Secret Strategies for Lowering Your Utilization Rate

Your credit utilization rate can have a dramatic effect on your credit score. When your utilization rate is too high, your score is likely to suffer. In fact, FICO reports that your credit utilization rate accounts for approximately 30 percent of your credit score. Fortunately, there are steps you can take to lower your utilization rate.

Credit Utilization Rate Basics

The term “credit utilization rate” refers to the ratio of your outstanding balances to your available credit. For example, if your outstanding balances total $3,000 and your available credit is $6,000, your total credit utilization rate would be 50 percent. Keep in mind that credit bureaus may also consider utilization rates on individual accounts when determining your credit score.

How to Boost Credit Score by Lowering Your Credit Utilization Rate

An obvious strategy for lowering your credit utilization rate is to pay down your balances. However, the lesser-known strategies detailed below may also be helpful.

Asking for credit line increases

Increasing the available credit on one or more of your open accounts will decrease your overall utilization rate, as well as the individual utilization rates for the cards affected. You can typically request credit increases online or by contacting the company directly.
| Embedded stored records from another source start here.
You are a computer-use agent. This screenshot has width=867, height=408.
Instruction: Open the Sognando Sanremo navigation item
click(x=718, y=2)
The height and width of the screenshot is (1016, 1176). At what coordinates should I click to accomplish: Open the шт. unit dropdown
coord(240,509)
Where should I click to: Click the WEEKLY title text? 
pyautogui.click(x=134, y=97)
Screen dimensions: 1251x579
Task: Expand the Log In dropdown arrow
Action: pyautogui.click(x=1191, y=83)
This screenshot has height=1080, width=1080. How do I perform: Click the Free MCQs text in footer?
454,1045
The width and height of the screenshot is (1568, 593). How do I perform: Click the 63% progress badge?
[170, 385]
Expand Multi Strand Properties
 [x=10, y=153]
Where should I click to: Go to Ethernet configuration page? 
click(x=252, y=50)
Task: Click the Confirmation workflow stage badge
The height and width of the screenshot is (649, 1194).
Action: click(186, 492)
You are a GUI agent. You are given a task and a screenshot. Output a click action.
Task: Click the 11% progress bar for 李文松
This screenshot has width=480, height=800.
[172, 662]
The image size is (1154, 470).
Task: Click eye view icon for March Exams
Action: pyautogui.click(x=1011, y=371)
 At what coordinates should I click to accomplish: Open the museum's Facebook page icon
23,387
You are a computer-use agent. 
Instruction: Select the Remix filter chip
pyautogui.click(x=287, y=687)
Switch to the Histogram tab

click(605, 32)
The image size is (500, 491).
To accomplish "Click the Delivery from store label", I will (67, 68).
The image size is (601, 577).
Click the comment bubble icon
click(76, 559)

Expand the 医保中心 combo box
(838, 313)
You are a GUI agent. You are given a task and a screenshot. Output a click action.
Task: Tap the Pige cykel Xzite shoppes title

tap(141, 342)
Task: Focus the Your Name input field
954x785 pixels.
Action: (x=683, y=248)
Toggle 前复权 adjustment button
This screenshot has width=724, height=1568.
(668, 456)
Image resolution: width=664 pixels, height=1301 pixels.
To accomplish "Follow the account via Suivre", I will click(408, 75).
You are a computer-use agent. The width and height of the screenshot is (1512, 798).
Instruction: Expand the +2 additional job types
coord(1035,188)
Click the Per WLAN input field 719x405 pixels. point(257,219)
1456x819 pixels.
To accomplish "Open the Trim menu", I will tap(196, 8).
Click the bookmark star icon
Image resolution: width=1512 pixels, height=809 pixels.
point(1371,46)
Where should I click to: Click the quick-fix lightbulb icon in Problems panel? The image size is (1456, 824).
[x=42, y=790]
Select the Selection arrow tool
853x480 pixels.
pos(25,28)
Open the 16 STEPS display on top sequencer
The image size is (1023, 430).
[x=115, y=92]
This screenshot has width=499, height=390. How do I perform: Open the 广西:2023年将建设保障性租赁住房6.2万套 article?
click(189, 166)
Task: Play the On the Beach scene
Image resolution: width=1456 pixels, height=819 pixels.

However, this strategy will be successful only if your requests are granted. If you do receive a credit line increase, resist the urge to put a higher balance on the card.

Opening new accounts

Opening new accounts is another way to increase your total available credit and boost your credit score. However, keep in mind that applying for a new account typically leads to a hard inquiry on your credit report, which may cause your score to dip temporarily. As with the previous strategy, opening a new account will be most effective if you avoid carrying a balance.

Paying bills before the statement date

Paying your bills prior to the statement date will decrease the balance reported to credit bureaus, thus decreasing your utilization rates and raising your credit score. For best results, pay your full outstanding balance. If you can’t afford to pay the total balance, just pay as much as you can.

Adding unreported accounts

In some cases, an open account may not be reported to one or more of the credit bureaus. Adding these accounts to your credit report may help to improve your overall utilization rate and boost your credit score, as long as the accounts are in good standing and are not carrying high balances.

Purchasing seasoned tradelines

You may also be able to lower your credit utilization rate by adding seasoned tradelines to your credit report. A seasoned tradeline is an active account with a solid payment history that is owned and managed by another party. Because you won’t have control over the use of these accounts, adding tradelines to your report will increase your available credit without tempting you to rack up higher balances.